Auch das Prägen ist eine weit verbreitete Biegemethode. Das Wort "Prägen" kommt von der Münzherstellung.

In den Vereinigten Staaten wird für den Aufdruck des Profils von Lincoln auf eine Münze eine große Tonnage-Maschine verwendet, um die Münze zu komprimieren und das gleiche Bild wie auf der Gussform zu erhalten.

Bei der Münzprägung befinden sich der Stempel und die Metallplatte am unteren Ende der Matrize.

Die durch den Stempel erzeugte Kraft ist 5 bis 8 Mal so hoch wie beim Luftbiegen. Auf diese Weise wird das Blech kaum zurückfedern.

Die Biegegenauigkeit des Prägens ist extrem hoch und der Biegeradius ist klein.

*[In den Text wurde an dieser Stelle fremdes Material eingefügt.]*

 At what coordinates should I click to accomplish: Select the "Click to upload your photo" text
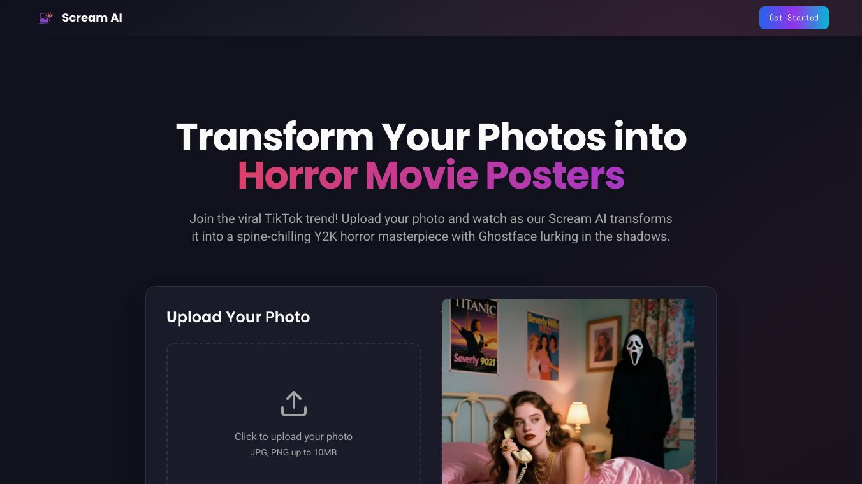(x=293, y=436)
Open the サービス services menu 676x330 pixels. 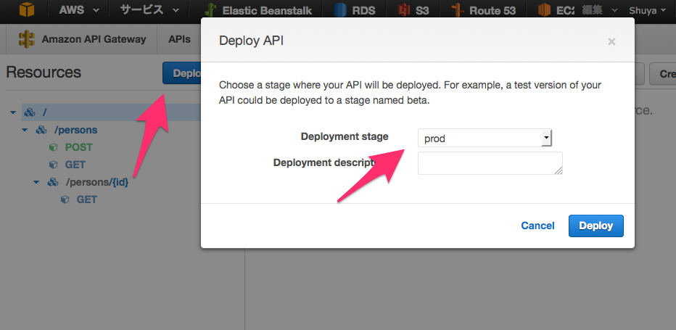(x=149, y=10)
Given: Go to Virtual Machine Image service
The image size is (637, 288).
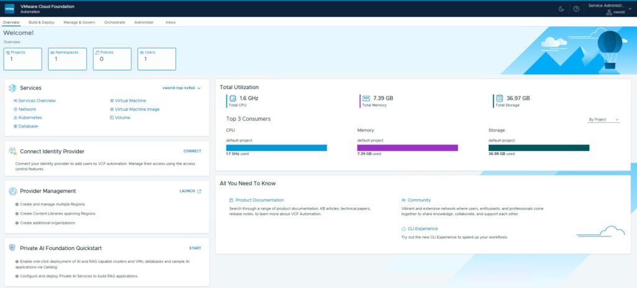Looking at the screenshot, I should tap(137, 109).
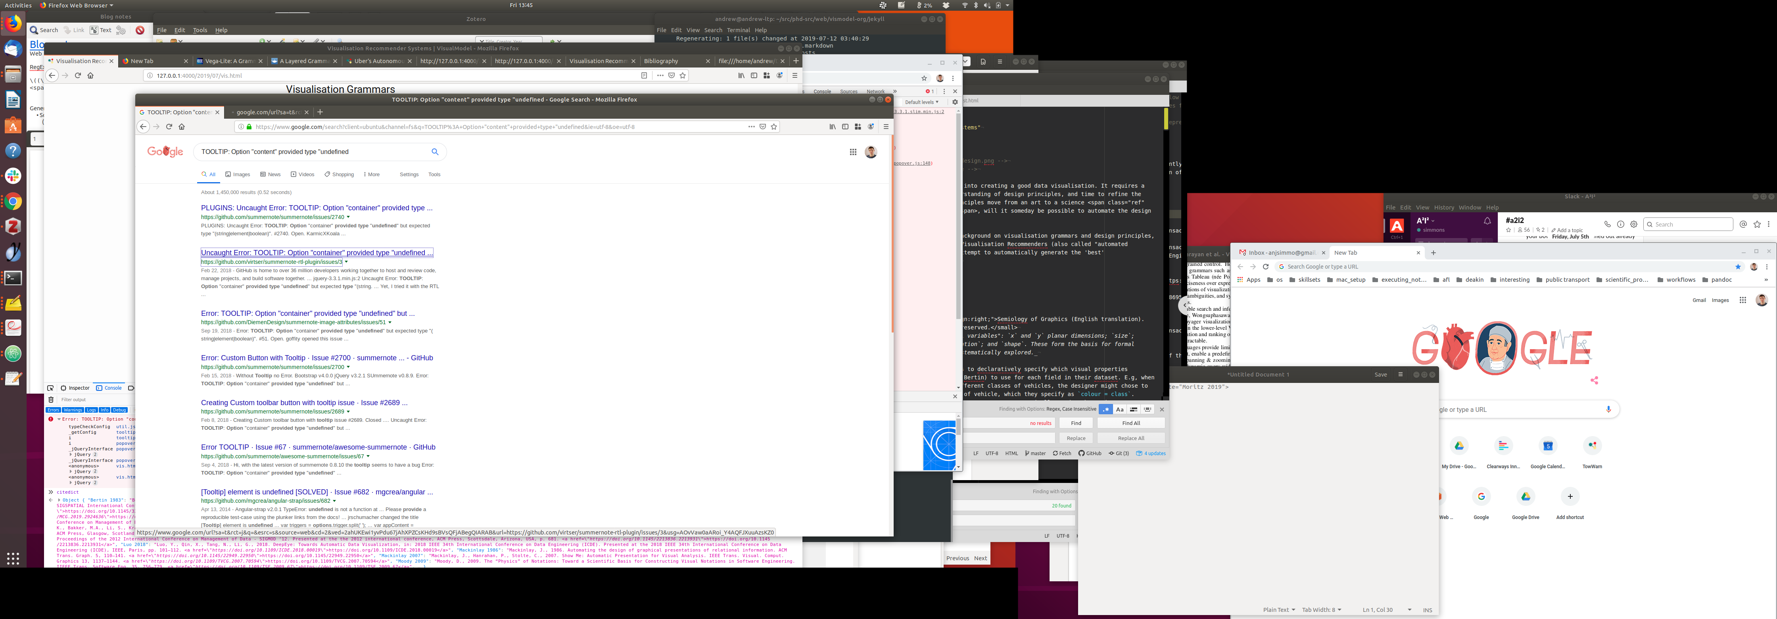
Task: Open Tab Width dropdown in text editor
Action: point(1321,610)
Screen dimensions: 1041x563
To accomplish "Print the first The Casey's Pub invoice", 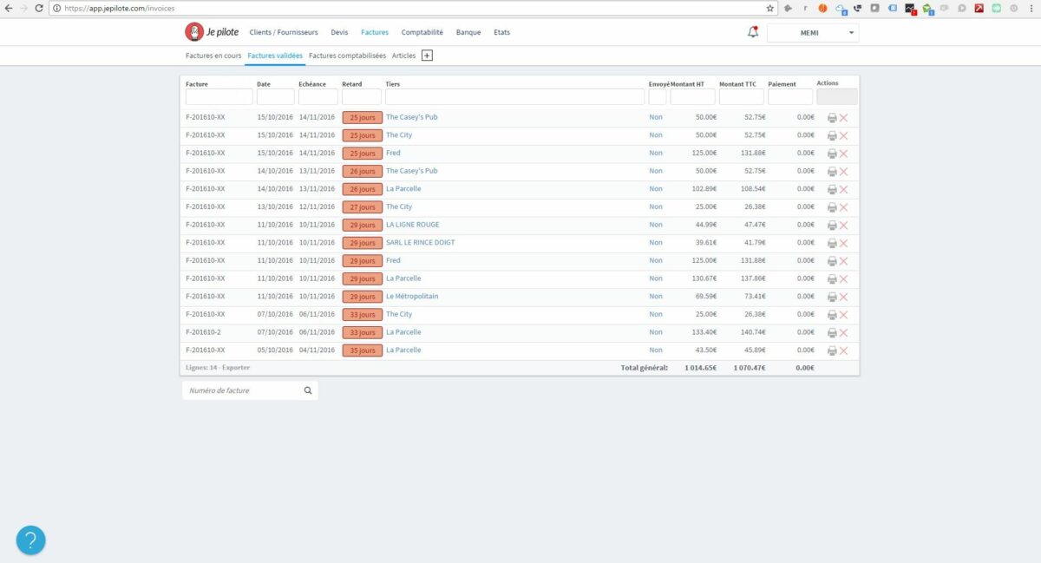I will 832,118.
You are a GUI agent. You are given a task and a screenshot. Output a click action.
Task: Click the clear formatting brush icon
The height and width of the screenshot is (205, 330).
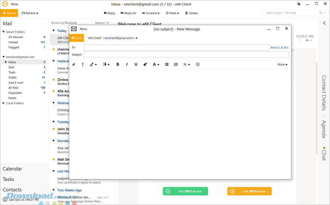(x=145, y=64)
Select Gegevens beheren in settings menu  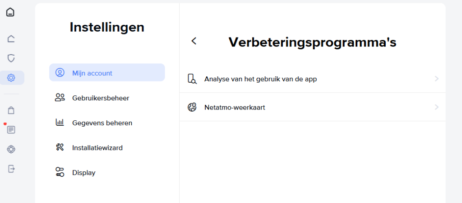tap(102, 123)
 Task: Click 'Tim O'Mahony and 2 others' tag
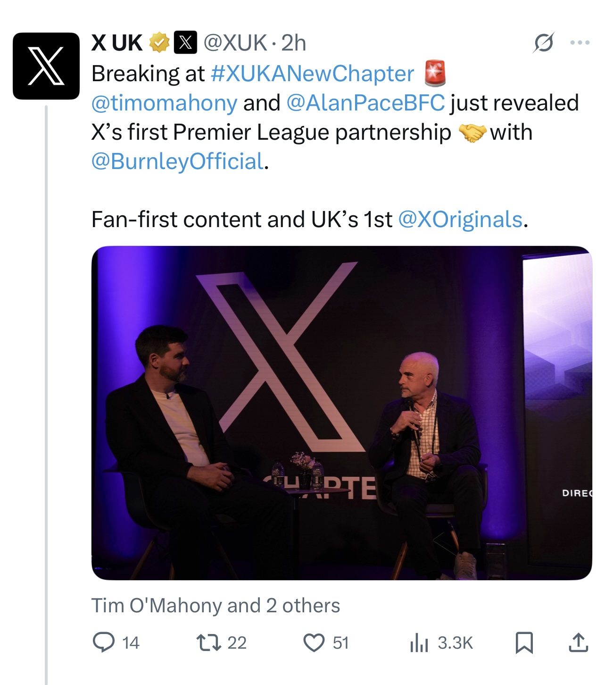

Daher sind auch die Herstellungskosten sehr hoch.

Bei diesem Biegeverfahren können die Abkantpresse und die Werkzeuge jedoch leicht durch Reibung beschädigt werden.

Außerdem müssen mehr Werkzeuge ausgerüstet werden. Grundsätzlich werden für jede Blechdicke unterschiedliche Stempel und Matrizen benötigt. Berücksichtigen Sie auch den Winkel, den Radius und die Öffnung der Matrize.

Was ist beim Biegen eines Metalls mit einer Abkantpresse zu beachten?

Arten der Biegematerialien

Vor dem Biegen von Blechen müssen wir uns zunächst vergewissern, welche Materialien sich zum Biegen eignen.

Einige metallische Werkstoffe haben eine gute Verformbarkeit. Diese Metalle sind besser zum Biegen geeignet.

Einige Metalle sind dagegen weniger formbar oder spröde. Sie können beim Biegen leicht beschädigt werden oder brechen.

Metallische Werkstoffe wie unlegierter Stahl, geglühter legierter Stahl, 5052 Aluminium, Kupfer usw. sind verformbar und leicht zu biegen.

Einige Materialien wie Messing, 6061er Aluminium und Bronze lassen sich nur schwer biegen und neigen eher zu Rissen.

Biegung Rückfederung

Beim Biegen wird die innere Oberfläche des Blechs zusammengedrückt und die äußere Oberfläche gedehnt.

Da die Metallplatte eine gute Biegsamkeit aufweist, wird die komprimierte Oberfläche nach der Entlastung eine gewisse Rückfederung aufweisen.

Folglich ist beim Biegen eine Überbiegung erforderlich.

Der Biegeradius beeinflusst die Rückfederung der Platte. Je größer der Biegeradius, desto größer die Rückfederung.

Die Verwendung eines scharfen Stempels kann die Rückfederung verringern. Denn der scharfe Stempel hat einen kleinen Innenradius.

Biegezulage

Die Biegezugabe ist die Länge der neutralen Achse zwischen den Biegelinien.

Sobald die Biegezugabe berechnet ist, wird sie zur gesamten flachen Länge addiert, um die Materiallänge zu erhalten, die zur Herstellung des gewünschten Werkstücks erforderlich ist.

Um Biegefehler zu reduzieren, muss eine Biegezugabe berücksichtigt werden.